[AR] Re: What happened to the Space Shuttle?

  • From: Henry Spencer <hspencer@xxxxxxxxxxxxx>
  • To: Arocket List <arocket@xxxxxxxxxxxxx>
  • Date: Wed, 24 Jul 2019 06:19:05 -0400 (EDT)

On Tue, 23 Jul 2019, anthony@xxxxxxxxxxx wrote:

...mentions all [LM DPS] flight engines undergoing an acceptance firing -- length not specified -- before delivery. (The flight pressure sensors had to be installed after that, else residual oxidizer caused some etching of the sensor diaphragms, which messed up calibration.)

I recall the concern regarding propellant corrosion. The transducer switch makes sense. Does the citation indicate to what extent purging was carried out (a lot to consider in practice) and what the duration of the test was?

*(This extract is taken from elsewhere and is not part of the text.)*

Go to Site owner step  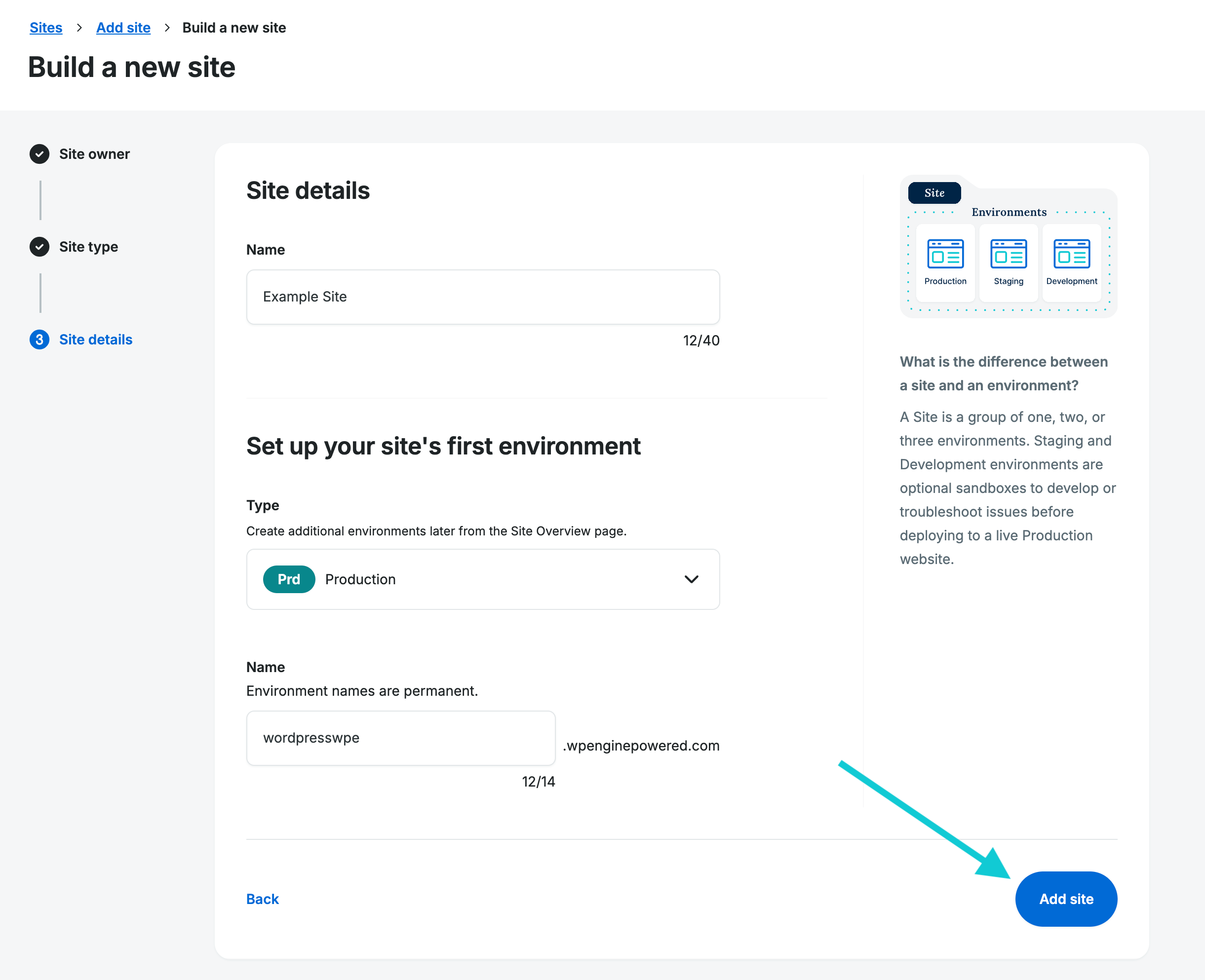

No, the brief discussion of this is focused on the sensor calibration issue, and just says that the fix was to install pressure sensors "after acceptance firing and after cleaning the engine for delivery". There's no discussion of acceptance procedures per se -- they just get mentioned in a couple of places where one aspect or another caused trouble.

I don't think the LM propulsion systems made much of an attempt at purging. Problem like this were specific to ground firings, since N2O4 won't stick around in hardware that's open to vacuum, and N2O4 vapor isn't actually very corrosive if there's no atmospheric water vapor around to combine with it.

(In the world of cost-constrained development, it is often well worth adding a bit of mass to make hardware easier to test. But Apollo had lots of money and no performance to give away.)